Friday, September 28, 2018

Will Intensifying Online Conflict over Russian in Uzbekistan Spread to the Streets?


Paul Goble

            Staunton, September 27 – Something disturbing is happening in Uzbekistan at a time when the new government is promoting a thaw after the death of Islam Karimov – some Uzbeks are taking to the Internet to denounce those who don’t speak the language of the titular nationality and posting anti-Russian comments in the Uzbek-language web.

            Because this is occurring largely on Uzbek-language pages and because the Uzbek authorities have not responded to it with a crackdown or even criticism, this development over the last two months has not attracted much attention from the outside world, even though it has the potential to destabilize the situation in that Central Asian country.

            The Fergana news agency provides a useful glimpse into this bubbling controversy, recounting not only how it began and spread but translating some of the hundreds of posts about language issues in Uzbekistan that have surfaced as a result, almost all of which suggest that inter-ethnic relations there are far less good than advertised (fergananews.com/articles/10196).

                The story began in August when a university rector refused to speak Russian with a woman in the building they both live in but rapidly escalated into dueling posts about what happened.

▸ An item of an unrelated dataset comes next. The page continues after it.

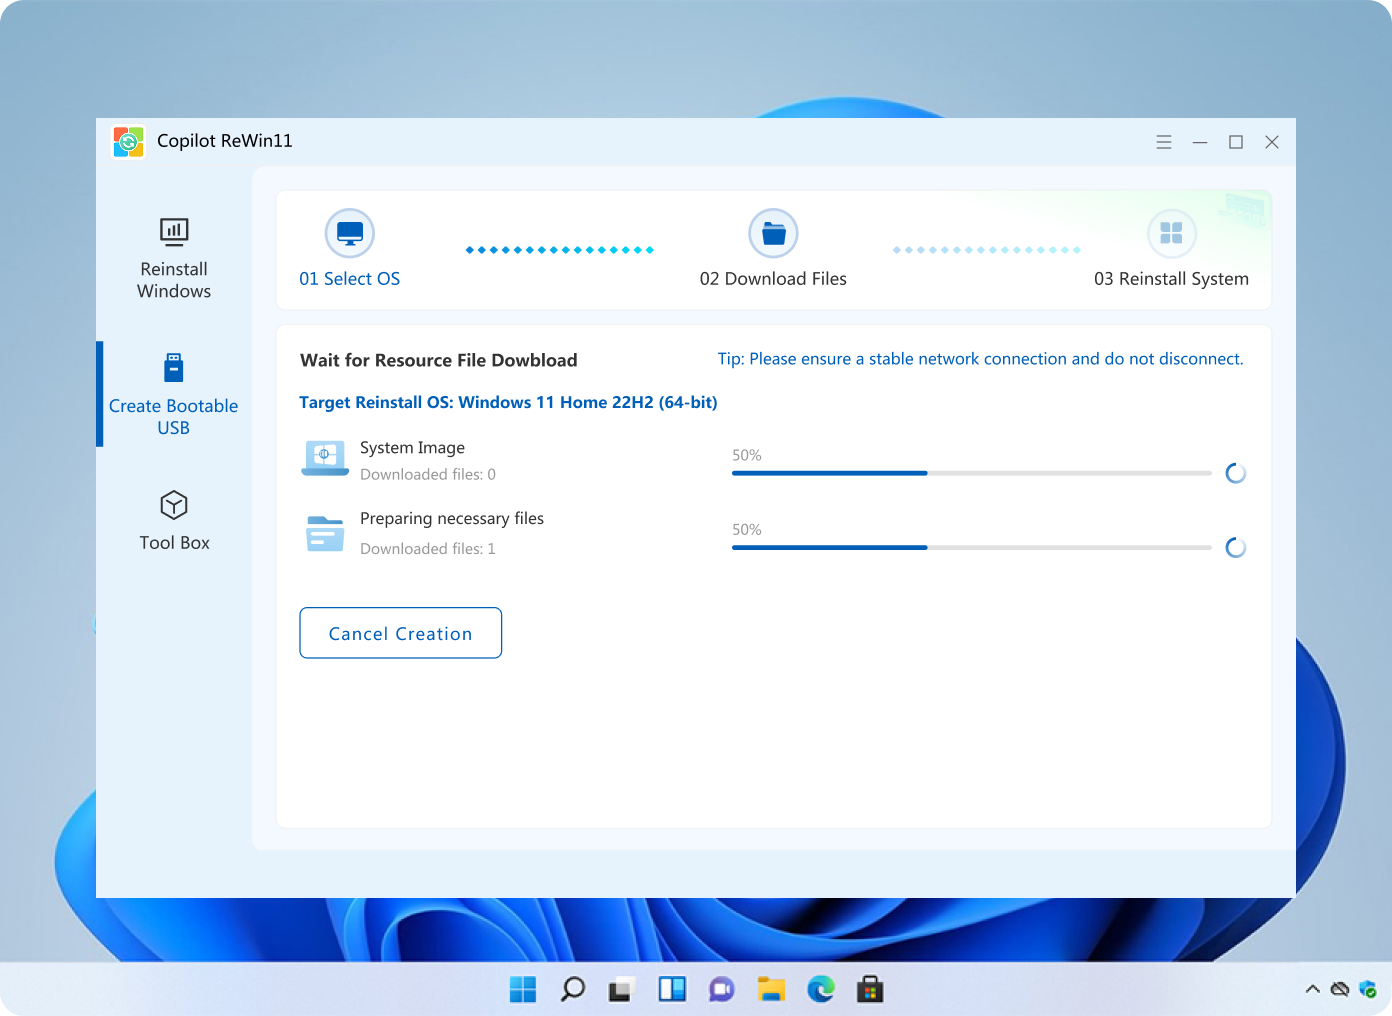Click the Preparing necessary files folder icon

(x=325, y=533)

Some of them presented the rector as an Uzbek “national hero,” while others treated the Russian woman as the victim of Uzbek xenophobia.

            Almost all of the Uzbek nationalist posts were in Uzbek, first in sites based in Uzbekistan itself and then in Uzbek sites based abroad, including one major site that is registered in Canada, while the defense of the Russian-speaking woman appeared almost exclusively in Russian-language portals.

            What that means, of course, is that those who rely on one or the other alone will have a highly distorted view of what is going on.

            The posts on both sides suggest a growing level of hostility among some Uzbeks and some Russians to the other side. It is unclear how large the group of what might be called language extremists is in either camp; but it is certain, judging from the posts Fergana translates, that the situation is potentially dangerous, especially if it leaps from the web to the streets.

            That may not happen; but if it does, the Uzbek authorities and Moscow will have to confront something they have long denied – hostility not just between language communities (many Uzbeks continue to learn and use Russian) but hostility between the two nations, even as the number of Russians in Uzbekistan continues to decline.